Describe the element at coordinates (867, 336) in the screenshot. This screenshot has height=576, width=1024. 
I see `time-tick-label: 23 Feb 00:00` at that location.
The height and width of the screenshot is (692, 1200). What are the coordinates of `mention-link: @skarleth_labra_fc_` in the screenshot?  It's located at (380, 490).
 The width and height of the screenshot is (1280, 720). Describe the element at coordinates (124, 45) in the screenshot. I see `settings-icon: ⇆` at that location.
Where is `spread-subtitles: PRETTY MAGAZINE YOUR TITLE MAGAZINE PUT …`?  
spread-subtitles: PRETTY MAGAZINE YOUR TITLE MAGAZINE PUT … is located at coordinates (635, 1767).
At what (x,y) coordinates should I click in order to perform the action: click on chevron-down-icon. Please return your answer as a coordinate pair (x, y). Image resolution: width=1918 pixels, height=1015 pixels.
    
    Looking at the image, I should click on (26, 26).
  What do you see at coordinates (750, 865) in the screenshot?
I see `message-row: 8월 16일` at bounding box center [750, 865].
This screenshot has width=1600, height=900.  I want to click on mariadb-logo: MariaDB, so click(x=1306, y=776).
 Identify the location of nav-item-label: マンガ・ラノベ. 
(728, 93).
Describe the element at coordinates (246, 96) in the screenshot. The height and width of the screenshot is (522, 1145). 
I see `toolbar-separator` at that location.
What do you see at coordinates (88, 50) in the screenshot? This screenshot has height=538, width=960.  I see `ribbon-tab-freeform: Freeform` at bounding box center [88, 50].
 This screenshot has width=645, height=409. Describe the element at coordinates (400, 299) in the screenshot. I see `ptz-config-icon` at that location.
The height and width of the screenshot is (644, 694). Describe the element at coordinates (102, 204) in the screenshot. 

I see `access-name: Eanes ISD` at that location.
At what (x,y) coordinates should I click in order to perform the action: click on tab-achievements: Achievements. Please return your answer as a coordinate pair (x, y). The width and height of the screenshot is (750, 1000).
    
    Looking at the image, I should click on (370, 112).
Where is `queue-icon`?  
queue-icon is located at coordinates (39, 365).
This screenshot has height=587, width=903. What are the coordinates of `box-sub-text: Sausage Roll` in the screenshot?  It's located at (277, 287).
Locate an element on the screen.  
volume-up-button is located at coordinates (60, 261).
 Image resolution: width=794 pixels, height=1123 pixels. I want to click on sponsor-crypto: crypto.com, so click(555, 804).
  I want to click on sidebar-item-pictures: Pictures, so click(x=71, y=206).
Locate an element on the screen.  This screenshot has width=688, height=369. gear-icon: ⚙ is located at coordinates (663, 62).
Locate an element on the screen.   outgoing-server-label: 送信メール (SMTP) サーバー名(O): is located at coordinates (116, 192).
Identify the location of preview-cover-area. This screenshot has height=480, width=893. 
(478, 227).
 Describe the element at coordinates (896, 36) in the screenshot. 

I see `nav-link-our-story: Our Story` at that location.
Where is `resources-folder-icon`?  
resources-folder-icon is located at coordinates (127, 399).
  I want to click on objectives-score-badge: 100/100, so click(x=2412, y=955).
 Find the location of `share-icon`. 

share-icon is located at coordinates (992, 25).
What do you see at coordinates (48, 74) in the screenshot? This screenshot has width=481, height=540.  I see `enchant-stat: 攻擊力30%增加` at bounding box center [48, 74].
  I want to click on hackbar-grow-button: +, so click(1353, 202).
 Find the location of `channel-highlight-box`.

● **Your objective**:
Pick out every line in the data above that contains the word "Identify" and copy each of those lines.

● **Response below**:
 Identify the location of nav-item-label: マンガ・ラノベ. 
Identify the location of preview-cover-area. This screenshot has height=480, width=893. 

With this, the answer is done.